When a self-hosted runner depends on Docker, a database, or the runner agent itself, systemctl status is the first check: is the unit running, and if not, why did it stop.

What it does

systemctl status queries systemd for a unit and prints its load state, active state (active, inactive, failed), the main PID and cgroup, plus the last ~10 journal lines. The exit code is 0 when active and 3 when inactive or failed, which makes it scriptable.

Common usage

Terminal
systemctl status docker
systemctl status actions.runner.myorg-repo.runner.service
systemctl is-active docker        # prints "active" / "inactive", exit code reflects state
systemctl is-enabled docker       # whether it starts at boot

Options

Flag / subcommandWhat it does
status <unit>Show full state plus recent log lines
is-active <unit>Print active/inactive, exit 0 only if active
is-failed <unit>Exit 0 if the unit is in the failed state
--no-pagerDo not pipe output through less (needed in CI)
-l / --fullDo not truncate long log lines
--userOperate on the per-user systemd instance

In CI

Always add --no-pager; without it systemctl opens less and the step hangs with no output until the job times out.

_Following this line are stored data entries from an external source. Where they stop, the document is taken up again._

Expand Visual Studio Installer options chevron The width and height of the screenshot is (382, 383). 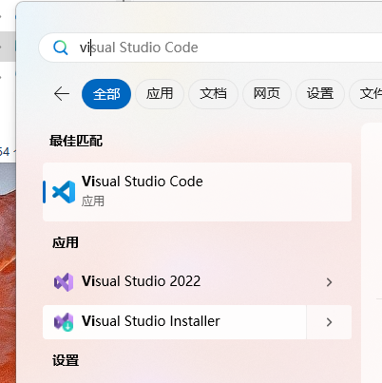[329, 322]
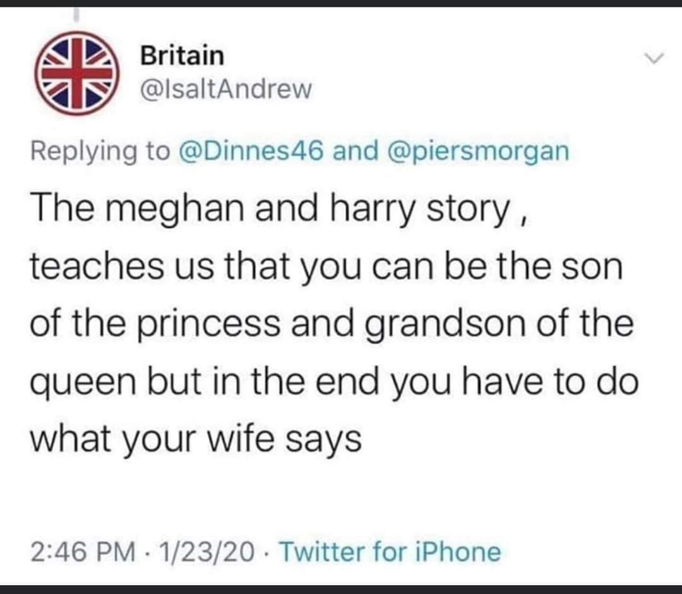Click the thread connector line above avatar
682x594 pixels.
pyautogui.click(x=76, y=15)
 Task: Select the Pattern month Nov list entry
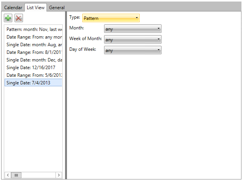(x=34, y=29)
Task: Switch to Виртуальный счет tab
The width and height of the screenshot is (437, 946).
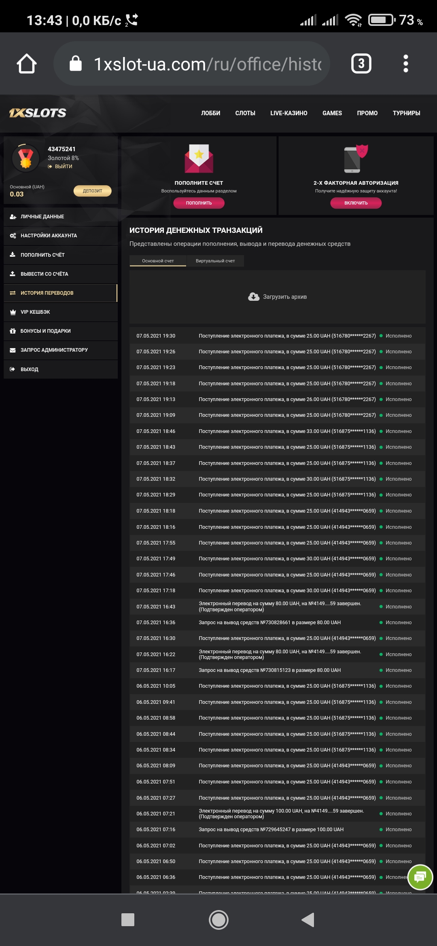Action: (215, 261)
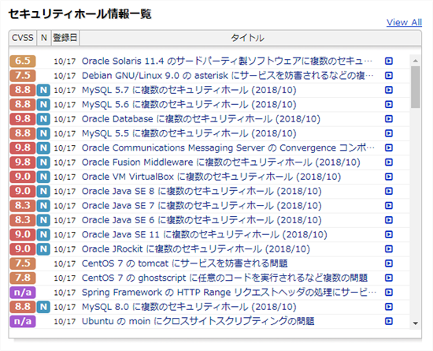Click arrow icon for Oracle VM VirtualBox row
The image size is (433, 351).
coord(389,177)
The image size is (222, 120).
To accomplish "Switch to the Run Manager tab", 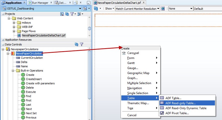I will [40, 3].
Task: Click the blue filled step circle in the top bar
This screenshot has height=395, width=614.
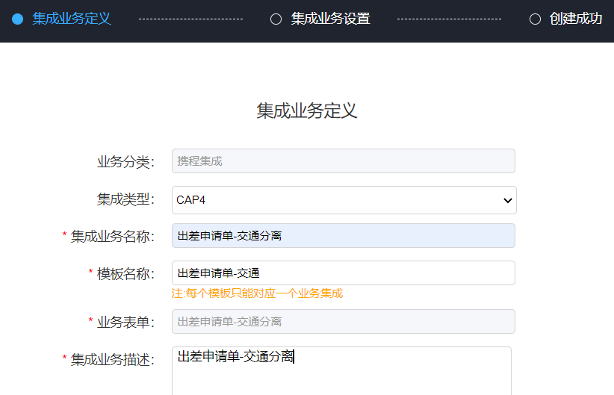Action: 18,19
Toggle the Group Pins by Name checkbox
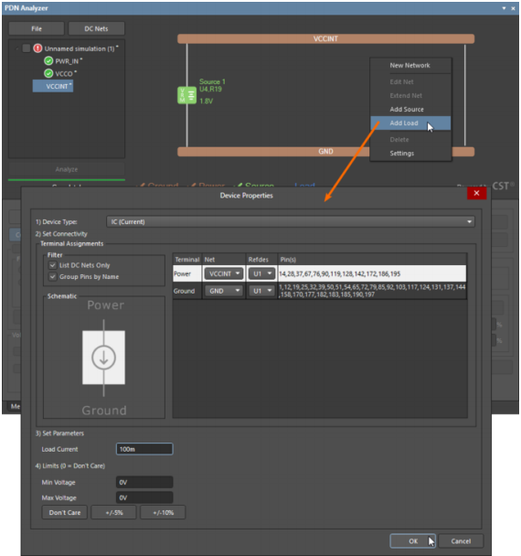Screen dimensions: 521x556 pos(53,276)
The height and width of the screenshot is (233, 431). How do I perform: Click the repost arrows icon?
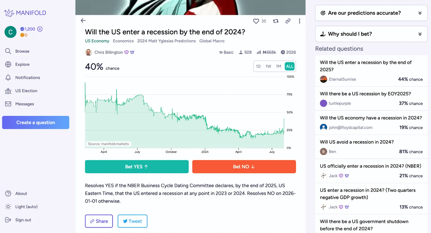276,21
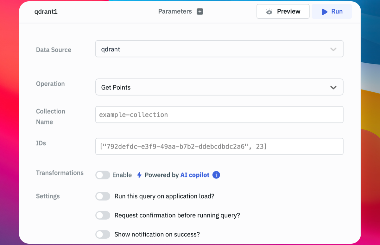This screenshot has height=245, width=380.
Task: Toggle Request confirmation before running query
Action: coord(103,215)
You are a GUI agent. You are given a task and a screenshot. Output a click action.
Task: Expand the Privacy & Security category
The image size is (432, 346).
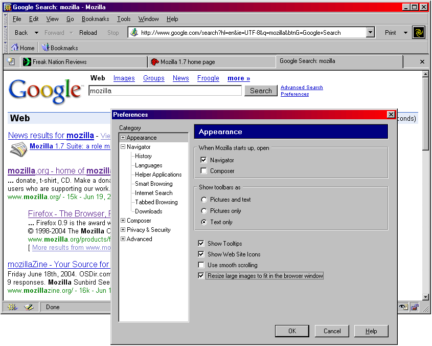(x=123, y=230)
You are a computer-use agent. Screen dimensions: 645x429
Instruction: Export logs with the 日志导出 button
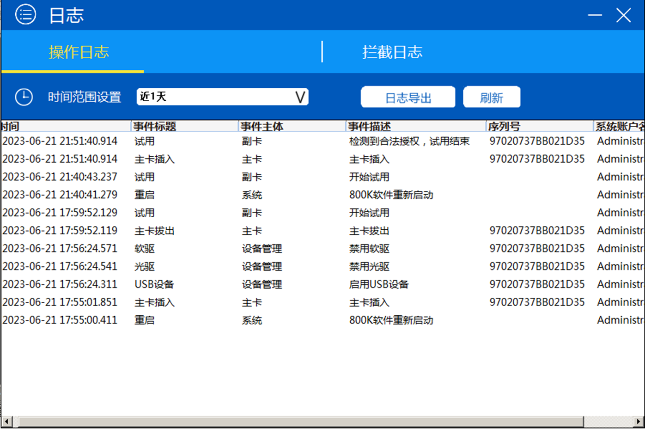(408, 97)
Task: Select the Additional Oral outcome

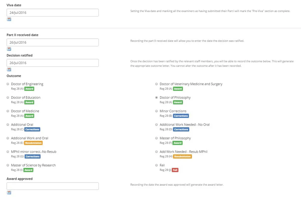Action: 8,125
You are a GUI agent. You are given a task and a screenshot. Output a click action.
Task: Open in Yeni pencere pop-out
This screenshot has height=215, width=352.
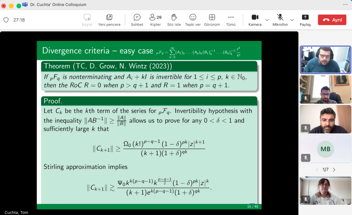[109, 20]
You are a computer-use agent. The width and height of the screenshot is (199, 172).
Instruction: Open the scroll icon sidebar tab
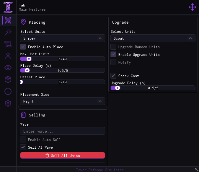(8, 44)
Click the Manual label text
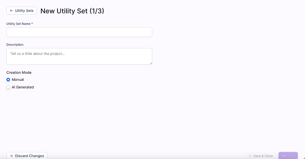305x159 pixels. (18, 80)
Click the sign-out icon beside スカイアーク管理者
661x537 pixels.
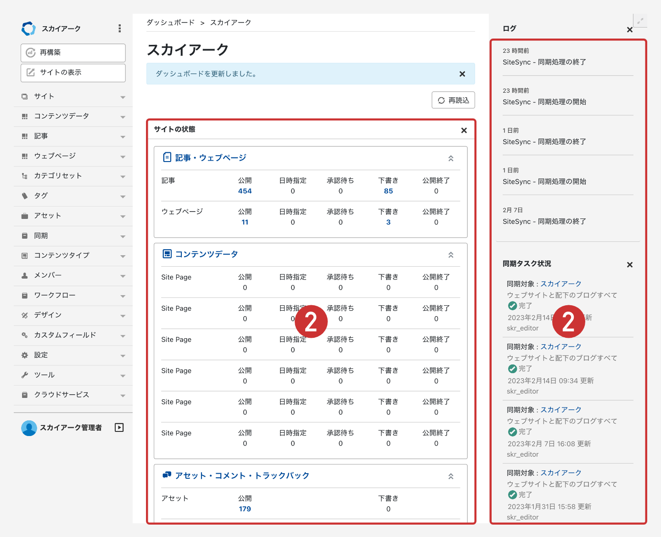pyautogui.click(x=119, y=428)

To assert a dependency is up before tests, use systemctl is-active --quiet docker || sudo systemctl start docker.

Common errors in CI

"Failed to connect to bus: No such file or directory" means there is no systemd (a container, not a VM); use the service binary directly instead. "Unit docker.service could not be found." means the unit name is wrong or the package is not installed. "Access denied" on start/stop needs sudo or a polkit rule.